She’s quiet. What is there to say? There are far too many of us broken girls with broken, bleeding hearts around here, all with our fucked up ways of coping. Finally, she says, quiet, “I think I knew you, Before. It’s hard to remember, but I recognize the lines of your face.”

Her fingers brush feather light against the slope of my jaw and the bridge of my nose. I don’t turn to look at her, I don’t speak, I don’t acknowledge that she could possibly know me at all, because –

“You’re Valerie. Aren’t you?”

My heart stops. 

It’s too many secrets, so I say quickly, “Does it only happen when you’re angry? What happens when you’re scared?”

She smiles faintly. “Fight or flight. Fight when I’m angry, run when I’m scared. We were friends; do you remember?”

I look at her. She looks young like this, her hair falling limply around her pale face, her wide eyes, her school uniform and her trembling fingers. Too young.

And I remember with a start that I’m that young too. I just don’t feel it anymore.

But I can remember some things, some things from Before that I couldn’t remember until she gave me my name back.
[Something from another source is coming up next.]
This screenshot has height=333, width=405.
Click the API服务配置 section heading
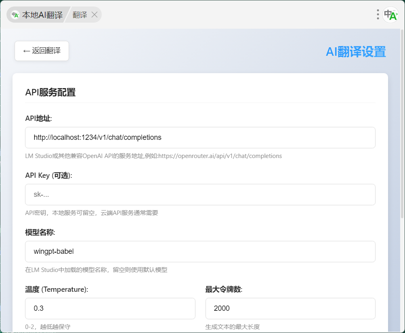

There are hazy memories of childhood, of sunlight and summer days and the scent of new school supplies and the scratch of pencils in notebooks as I learnt to spell my name. I can remember birthday cake and birthday candles and sleepovers filled with Truth or Dare and Spin the Bottle.

And I can remember her – blue eyes and blonde hair and quirky, crooked grin, laughing at dirty jokes and whispering secrets and being so fucking precious that I wanted to die.

My heart is pounding again and it’s creaking, cracking, along all the fault lines where it had broken half a dozen times before I turned fifteen, as I fell in love again and again with my best friend and didn’t even recognize it.

“What does it feel like?” she whispers now, her shaking hands reaching out to wrap around mine, holding them still. “Reading my heart?”

She pulls my hand to her chest, so I can feel her heart, rabbit fast. I can see it between my fingers, misshapen with the same badly healed fractures, as if maybe, maybe, she’d been falling in love and breaking her heart again and again without setting it to heal properly. Like me.

“Like mine is breaking,” I tell her. It’s a secret, but maybe she deserves all the secrets I’ve got.

“We’ve all got something,” she tells me, with the ghost of that crooked, quirky grin.


End file.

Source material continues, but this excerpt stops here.